Currently, there is an ever greater need by the market for voltage regulators with low voltage drop, that is, regulators which can operate correctly even if the voltage drop between the supply voltage and the regulated output voltage is a fraction of a volt. These linear voltage regulators with low voltage drop are required for various reasons. For example, they improve efficiency in both battery-operated electronic systems and those operating with a mains supply. A regulator which supplies an output voltage of 5 V and needs a voltage drop of 5 V has an efficiency of 50% whereas, if it requires a voltage drop of only 0.5 V between the input and the output, its efficiency is more than 90%.
A reduction in the power dissipated by the regulator avoids the use of large dissipaters and enables less expensive housings to be used. A regulator which requires a voltage drop of 5 V when it is supplying a current of 1 A to the load has to dissipate a power of 5 W. In contrast, with a voltage drop of 0.5 V, it has to dissipate only 0.5 W. The reduction in the dimensions of the dissipater, or its elimination, and the reduction in the dimensions of the transformer (in mains applications) also permits a considerable saving of space.

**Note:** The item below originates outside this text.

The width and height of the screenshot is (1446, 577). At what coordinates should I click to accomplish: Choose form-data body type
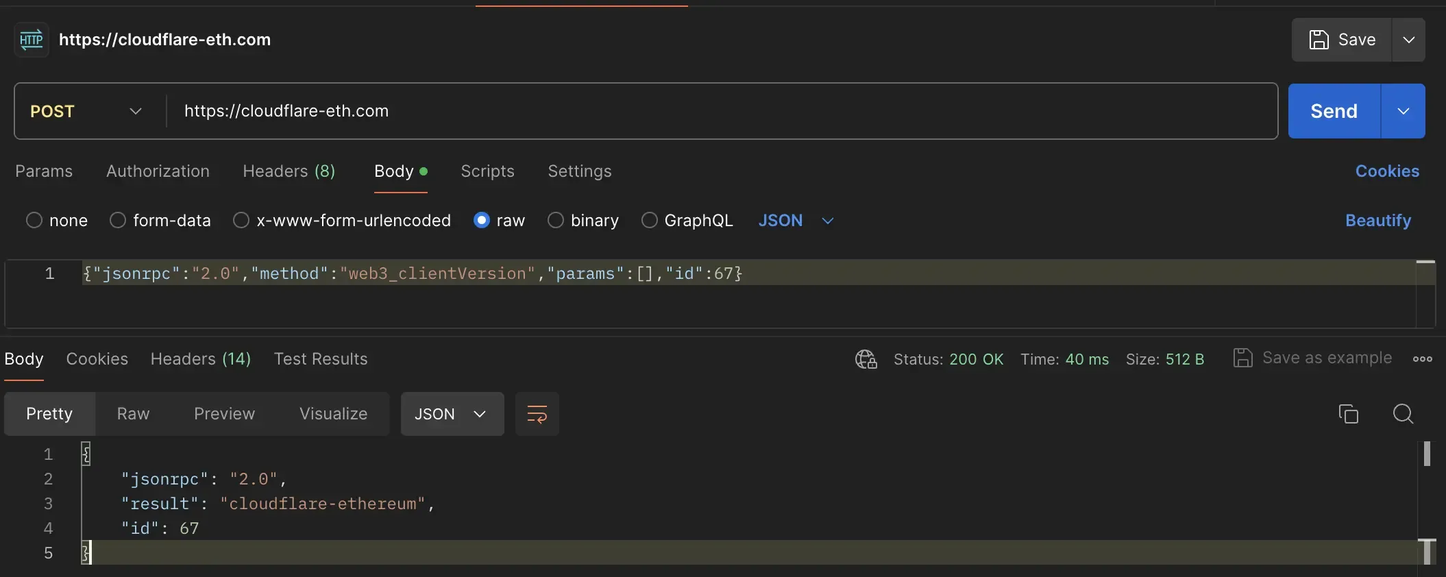coord(118,221)
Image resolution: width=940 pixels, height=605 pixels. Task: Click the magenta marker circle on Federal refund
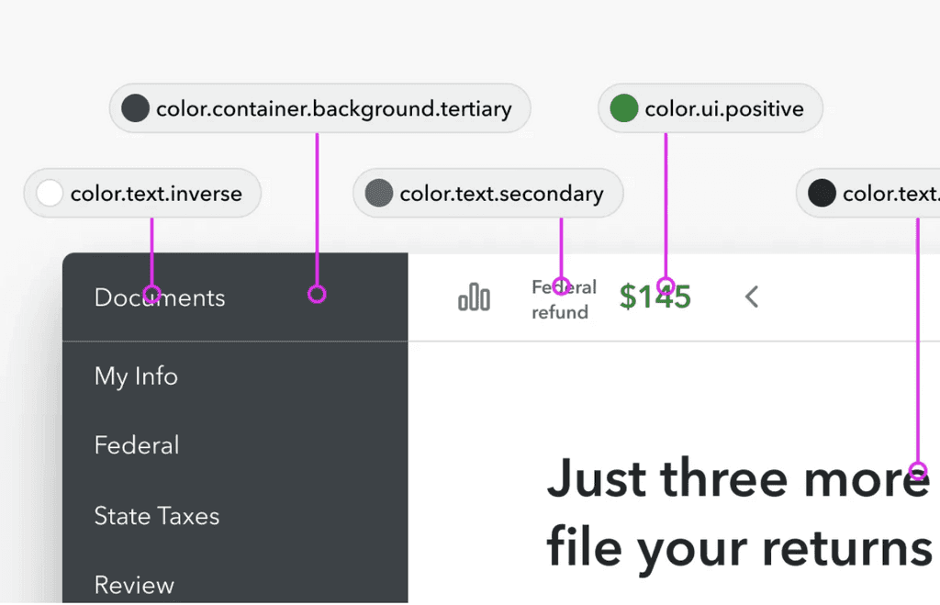point(564,286)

The continual reduction of the supply voltages of electronic devices with the consequent spread of systems with a mixed 5 V and 3.3 V supply (the latter can be produced from the former simply by a regulator with a low voltage drop) necessitates the use of regulators of this type. Moreover, these regulators supply a constant voltage to the load even in motor vehicle applications in which the voltage supplied by the battery may fluctuate considerably because of changes in temperature or in the load currents. An example is the starting of the motor vehicle at low temperature, during which the battery voltage may fall to values slightly more than 5 V.
The element around which a voltage regulator is constructed may be a bipolar transistor or a MOS power transistor. In the first case, the minimum voltage drop is given by the saturation voltage V.sub.sat of the transistor. In the second case, the minimum voltage drop between input and output is related to the voltage Vgs supplied between the gate and source terminals and to the physical size of the transistor, and the voltage drop could thus be reduced even to a few tens of millivolts. Another advantage of MOS transistors, for example, those of DMOS type, is the smaller area of silicon occupied.
However, problems arise if it is attempted to produce a wholly integrated regulator which minimizes or reduces to zero the number of external components necessary for the regulator to be functional and stable and to have a rapid response to changes in the voltage regulated, with performance comparable to or better than normal regulators without a low drop. One of the main problems is that the gate voltage of the MOS transistor has to be brought to high values, usually to a voltage greater than the supply voltage.
Approaches according to the prior art use a charge pump to generate a voltage high enough to be able to drive the MOS power transistor. A circuit of this type is shown in FIG. 1. The voltage-regulator circuit shown uses a charge pump CP which supplies a voltage greater than that provided at an input IN of the voltage regulator. This voltage supplied by the charge pump CP supplies an output stage BUF of an error amplifier ERA which in turn controls a gate terminal of a power transistor PT.
The other main terminals of the voltage regulator are also indicated in FIG. 1. Thus, the output terminal OUT, the ground terminal GND and the adjustment terminal ADJ can be seen. As can be noted, the control loop of the voltage regulator is conventional, the non-inverting and inverting inputs of the error amplifier ERA being connected to a band-gap voltage reference BG and to the adjustment terminal ADJ, respectively. The drawing also shows a fold-back protection circuit FB. The other parts of the circuit of FIG. 1 are not described since they are not relevant for the purposes of the present invention.